Im zweiten Stock des Gewerkschaftshauses sitzen Hannes Rosenbaum und Karl-Heinz Körner, kurz "KD" genannt. Sie organisieren den Streik in Hessen - in enger Abstimmung mit dem Bundesvorstand der IG Bauen-Agrar-Umwelt, der im Norden der Stadt, in der Olof-Palme-Straße, einen großen Raum für die Streikleitung freigeräumt hat.
Der Bundesinnungsverband des Gebäudereiniger-Handwerks hat ein "Merkblatt Arbeitskampf" herausgegeben.
Untypische Kampfformen werden ausführlich beschrieben. "Die Arbeitnehmer verbleiben untätig am Arbeitsplatz, stehen diskutierend im Betrieb beziehungsweise im Objekt umher, suchen während oder außerhalb der Sprechstunde gruppenweise den Betriebsrat unter verschiedenen Vorwänden auf...".
Als "vorbeugende Maßnahmen" wird empfohlen, "radikale Arbeitnehmer und Gruppen" zu beobachten.
Bei Streikausbruch soll mit Kameras der gesamte Verlauf des Arbeitskampfes dokumentiert werden.
Wenn der Streik länger dauert, kann durch einen Brief an die Privatadresse auch Einfluss auf die Familienangehörigen genommen werden. (ft)

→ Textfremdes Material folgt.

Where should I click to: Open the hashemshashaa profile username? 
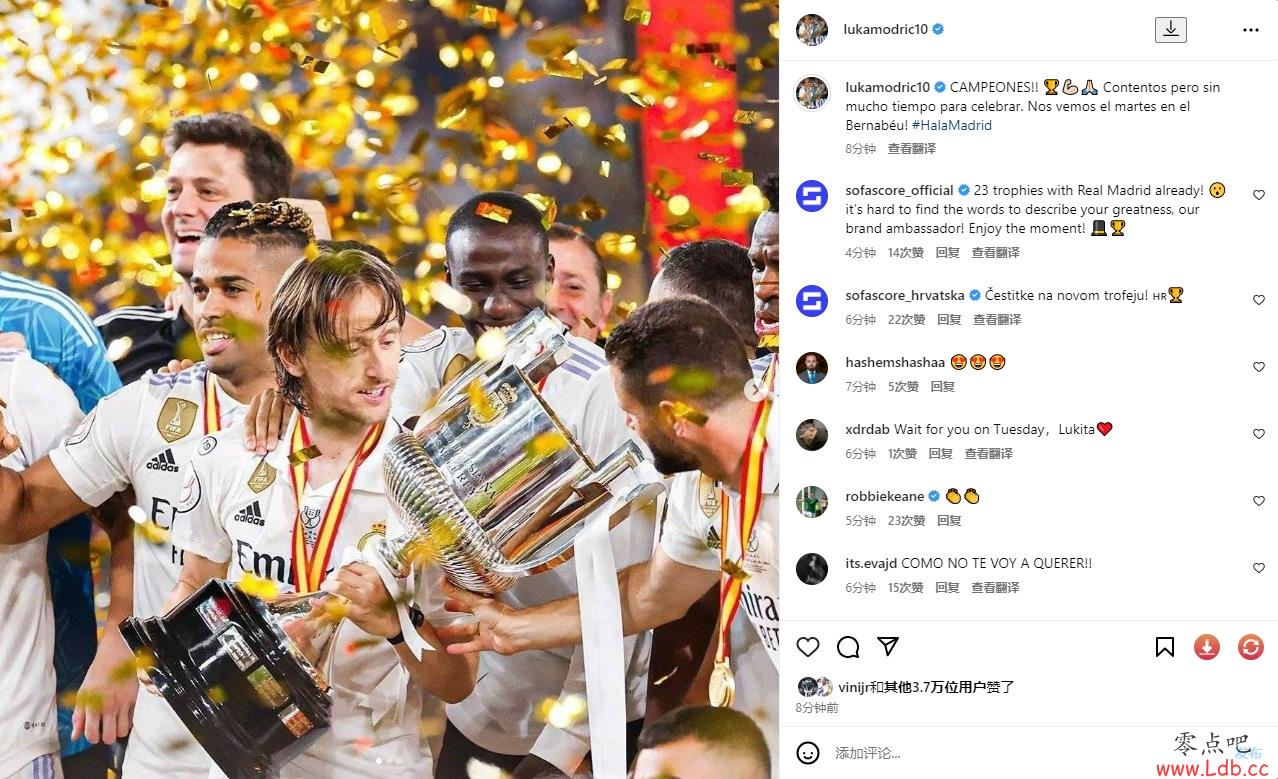pyautogui.click(x=895, y=362)
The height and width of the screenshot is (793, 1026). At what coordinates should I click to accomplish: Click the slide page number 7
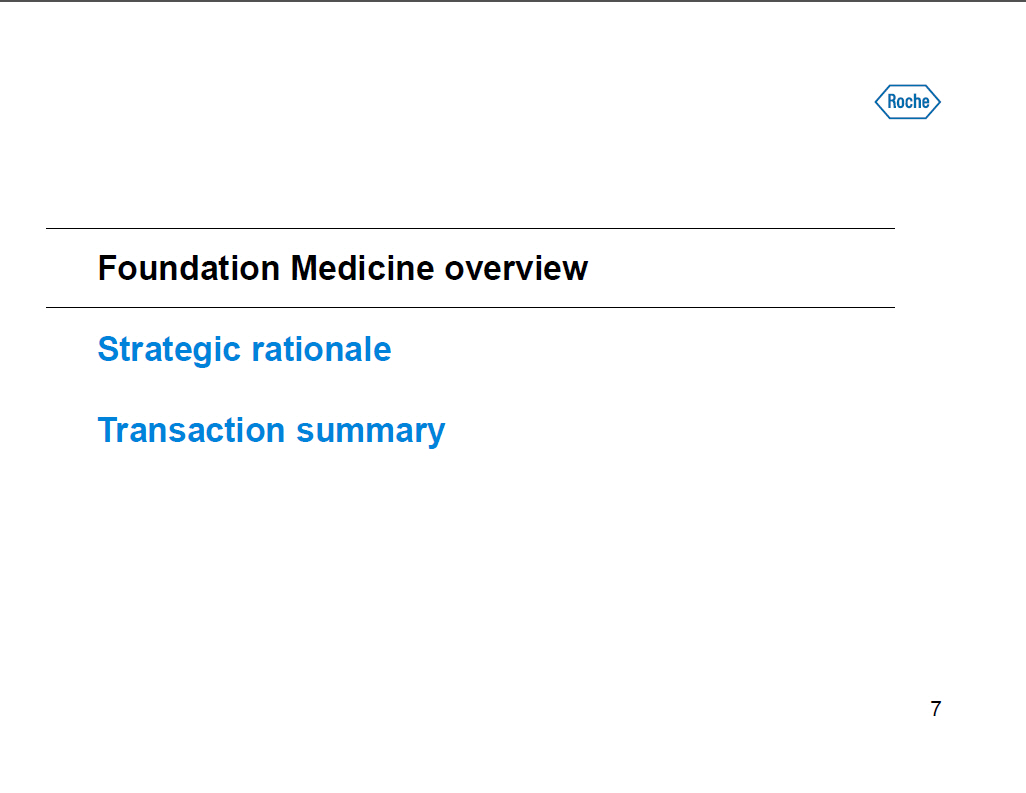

Rosenbaum und Körner erläutern "das Besondere" an diesem Arbeitskampf. "Wenn ich VW bestreike, dann stehe ich draußen am Tor." Bei den Gebäudereinigern und -reinigerinnen - zwei Drittel der Beschäftigten sind Frauen - läuft es anders. Selbst große Gebäude, wie das IG Metallhaus gleich nebenan werden von gerade mal zehn Frauen gereinigt. Das Gewerkschaftshaus selbst wird von fünf Frauen sauber gehalten. Alle fünfzehn übrigens, haben sich spontan dem Arbeitskampf angeschlossen. "Die wollten unbedingt streiken."
Nur 12 Prozent sind Gewerkschaftsmitglieder
Beschäftigt sind sie bei dem Frankfurter Unternehmer Claus Wisser, der zu den Großen in der Branche zählt. Wenige Konzerne bestimmen den Markt, erzählen Rosenbaum und Körner. Sie fahren Gewinne von "zehn Prozent und mehr" ein - und das seit Jahren. Und so erinnert dieser Arbeitskampf auch an die alte Geschichte von David und Goliath.
8,15 Euro haben die Gebäudereinigerinnen nach dem alten Tarifvertrag verdient, der am 30. September ausgelaufen ist. Die Gewerkschaft fordert jetzt 8,7 Prozent mehr Lohn und eine von den Betrieben finanzierte Altersvorsorge. Aber nur rund zwölf Prozent der Beschäftigten sind Gewerkschaftsmitglieder.
Rosenbaum und Körner sind an diesem Vormittag dennoch geradezu "glücklich". Sie spüren ein neues Selbstbewusstsein bei den Frauen. "Es geht nicht nur um Geld, es geht um die Ehre." Schon kurz nach 6 Uhr war Körner in Wiesbaden. "Die Fachhochschule ist komplett leergeräumt, das Rathaus macht heute keiner sauber." Die Sparkassen-Akademie in Eppstein war der dritte Schwerpunkt in Hessen. Insgesamt 14 Streikteams sind landesweit unterwegs, schwärmen morgens aus und nach einem Zwischen-Stopp im Gewerkschaftshaus auch nachmittags.
Büros, S-Bahnen, der Flughafen, Krankenhäuser, Schulen - überall sind die Gebäudereiniger unentbehrlich. Wenn die meisten Beschäftigten mit der Arbeit beginnen, sind "die Unsichtbaren" schon wieder weg. Könnte sein, dass man bald sieht, dass sie nicht da waren. Wo in den nächsten Tagen gestreikt werden soll, wird nicht verraten. Nur so viel steht fest: Täglich soll der Ausstand ein wenig ausgeweitet werden.